▶ Requirements:
**1)** From the post on fractional models, extract everything from "2 – You can" down to "for computation details).".
**2)** In the post on fractional models, what transfer function describes the simple fractional model under consideration?
**3)** Write what comes next in the post on fractional models, picking up after its final sentence.

▶ Page excerpt:
-- Start --

This is a question that I also placed at
https://www.researchgate.net/post/Fractional_calculus_domain_is_it_dying
but that I placed here also for more visibility.
Fractional models are they physically consistent?
Let consider a very simple fractional model described by the transfer function H(s) = 1/s^n. You can stay looking at the Laplace representation of such a system, or you can try look at this model from a different perspective.
1 – You can compute its impulse response using the Cauchy’s method involving a Bromwich-Wagner path and thus you obtain an integral whose Laplace transform is :
H(s)=int(x^(-n)/(s+x)dx) with x in [0, infinity]
See for instance [1][2][3].
2 – You can also split integral H(s) into two parts to obtain a diffusive representation [4] [5] and then, using spatial Fourier transform on this diffusive representation you get a diffusion equation with a distributed sensor, defined on an infinite spatial domain. (See [2] and [3] for computation details).
In the case 1) the model exhibits infinitely small and infinitely large time constant. Is it physically consistent to use a model with infinitely fast dynamics ? Also the infinitely large time constants are at the origin of the long memory and more exactly of the infinite memory. Is it physically consistent for a model to have an infinite memory?
In the case 2), the model definition on an infinite space domain is questionable. Is it physically consistent for a model to be define on this kind of space domain? Note that infinite domain generates the infinite memory previously highlighted.
This questioning on physical consistency is not limited to fractional integrator case but can be extended, with the same analysis tools to fractional partial or not differential equations [6], pseudo state space descriptions [7], …..

-- End --

▶ Given data:
-- Start --

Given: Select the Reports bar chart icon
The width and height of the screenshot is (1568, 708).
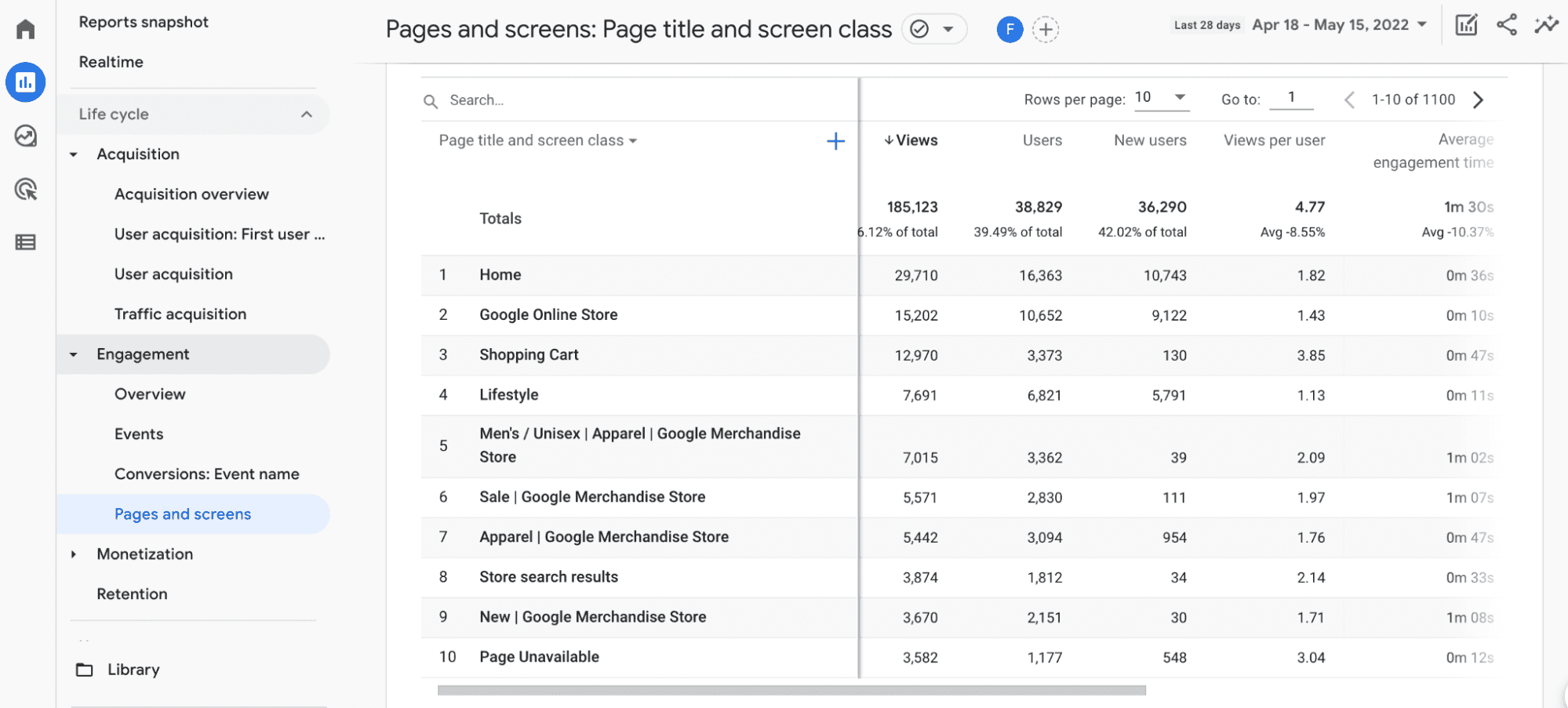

-- End --

▶ Exercise results:
**1)**
2 – You can also split integral H(s) into two parts to obtain a diffusive representation [4] [5] and then, using spatial Fourier transform on this diffusive representation you get a diffusion equation with a distributed sensor, defined on an infinite spatial domain. (See [2] and [3] for computation details).

**2)** H(s) = 1/s^n

**3)**
This is in my opinions the reasons that justify that it is impossible to gives a physical interpretation of fractional differentiation and fractional model, unless considering non-physical assumptions (infinite space). Otherwise, how to justify an infinite memory or infinitely fast time constants.
The kernel singularity is not the only problem that can be solved by the introduction of new kernel to produce fractional behaviours. As shown in [3] [8], Many other kernel exit, that also solve the singularity problem, by that also solve the consistency problem evocated here.
[1] - Sabatier J., Merveillaut M., Malti R., Oustaloup A. (2008), On a Representation of Fractional Order Systems: Interests for the Initial Condition Problem, 3rd IFAC Workshop on "Fractional Differentiation and its Applications" (FDA'08), Ankara, Turkey, November 5-7.
[2] - Sabatier J., Merveillaut M., Malti R., Oustaloup A. (2010), How to Impose Physically Coherent Initial Conditions to a Fractional System? Communications in Nonlinear Science and Numerical Simulation, Vol 15, No. 5.
[3] J. SABATIER - Non-singular kernels for modelling power law type long memory behaviours and beyond,Cybernetics and Systems, pp. 1-19, doi:10.1080/01969722.2020.1758470.
[4] - Matignon, D. Stability properties for generalized fractional differential systems. ESAIM Proc. 1998, 5, 145–158.
[5] - Montseny, G. Diffusive representation of pseudo‐differential time‐operators. ESAIM Proc. 1998, 5, 159–175.
[6] - Sabatier J., Farges C. (2018), Comments on the description and initialization of fractional partial differential equations using Riemann-Liouville's and Caputo's definitions, Journal of Computational and Applied Mathematics, Vol. 339, pp 30-39.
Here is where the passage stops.